The latest polls are predicting the Green party between two to three MKs in the next election. The threshold for entering the Knesset is 2% of all legal votes (2.4 MKs), and the Greens might not only make history (there has never been an environmental movement in the Knesset), but also make the difference between a Right Wing narrow victory and an actual landslide.
The only problem is that nobody knows who is this “Green Party” the polls refers to.
Currently there are two major Environmental parties running for the Knesset. The first is called “The Greens”, and it is led by the deputy mayor of Tel Aviv and long time activist, Peer Visner. Under Visner’s leadership, the party got 47 representatives elected in 22 councils in the last municipal elections. 100,000 people, who equal around 4 seats in the Knesset, voted for The Greens, who are a well known “brand name” by now.
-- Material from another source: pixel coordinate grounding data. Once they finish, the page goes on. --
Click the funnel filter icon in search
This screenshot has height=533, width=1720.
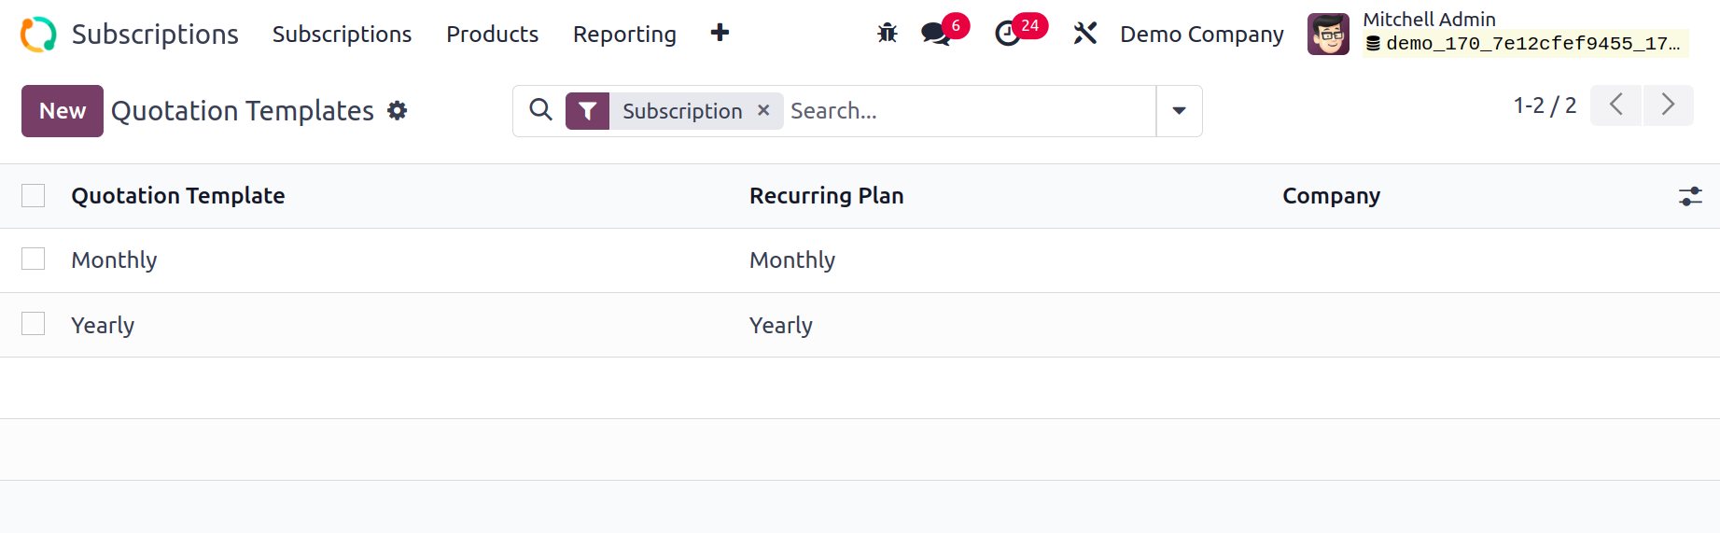tap(587, 111)
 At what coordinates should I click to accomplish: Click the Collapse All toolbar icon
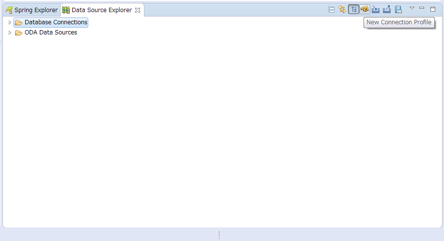(332, 9)
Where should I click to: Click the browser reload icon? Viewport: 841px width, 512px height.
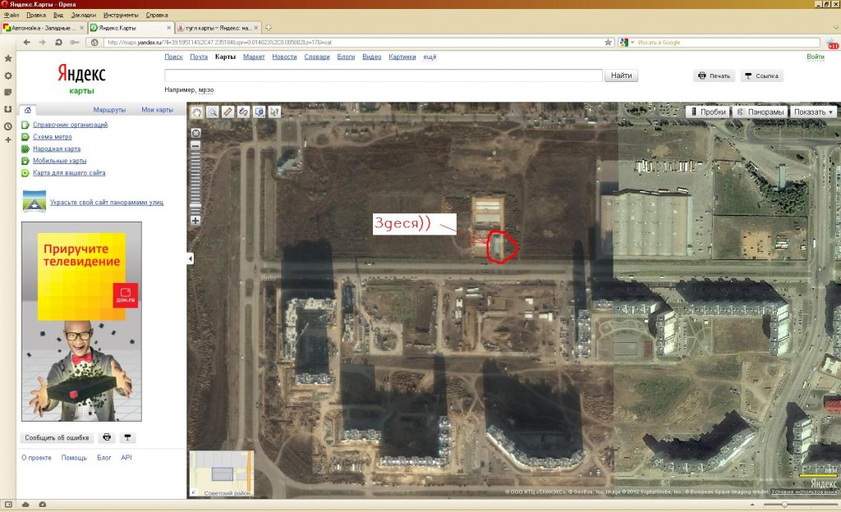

The only problem is that Visner is very unpopular [Hebrew] among the grass roots environmental activists. Most of them support the newly formed “Green Movement”, led by Eran Ben Yemini and Professor Alon Tal, the founders of two important environmental movements (“Megama Yeruka”and “Adam, Teva Va-Din”, respectively). And while “The Greens” represent a more old-fashioned perception of environmental issues, “The Green Movement” is trying to integrate them into a somewhat socialist “red” agenda.
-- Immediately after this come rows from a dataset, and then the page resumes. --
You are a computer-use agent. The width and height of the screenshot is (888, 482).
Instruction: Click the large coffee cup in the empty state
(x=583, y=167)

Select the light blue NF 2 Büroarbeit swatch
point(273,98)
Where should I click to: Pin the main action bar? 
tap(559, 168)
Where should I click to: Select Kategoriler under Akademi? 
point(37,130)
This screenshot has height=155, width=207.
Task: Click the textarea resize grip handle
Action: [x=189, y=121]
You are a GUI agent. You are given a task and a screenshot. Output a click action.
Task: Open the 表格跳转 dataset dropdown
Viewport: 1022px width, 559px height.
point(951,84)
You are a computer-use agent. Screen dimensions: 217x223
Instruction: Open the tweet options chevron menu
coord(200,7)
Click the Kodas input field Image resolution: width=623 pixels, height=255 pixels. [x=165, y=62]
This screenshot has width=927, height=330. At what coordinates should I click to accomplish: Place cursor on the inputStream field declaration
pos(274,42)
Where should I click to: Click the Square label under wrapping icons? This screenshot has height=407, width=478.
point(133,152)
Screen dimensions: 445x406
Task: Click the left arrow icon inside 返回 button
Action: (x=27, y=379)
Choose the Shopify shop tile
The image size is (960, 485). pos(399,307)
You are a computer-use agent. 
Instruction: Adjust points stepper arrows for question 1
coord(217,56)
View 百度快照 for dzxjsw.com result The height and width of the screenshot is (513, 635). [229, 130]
It is clear to everyone that running on separate platforms might result in none of them passing the 2% threshold, but recent talks of merge between the two parties failed [Hebrew], and if to be honest, didn’t seem too serious to begin with. Some people in “The green Movement” consider joining Meretz, while others think they stand a reasonable chance running on their own (they don’t). I even heard some activists say that they rather fail in entering the Knesset than see Peer Visner getting there. And what about Visner? All he had to say is that “The Green Movement is a bunch of leftists”. Visner himself is considered a centrist, if not a conservative, politician.
It could look like petty politics on its worst, but I believe this split is another demonstration of the difficulties of promoting a civil society agenda while the Palestinian problem remains unsolved.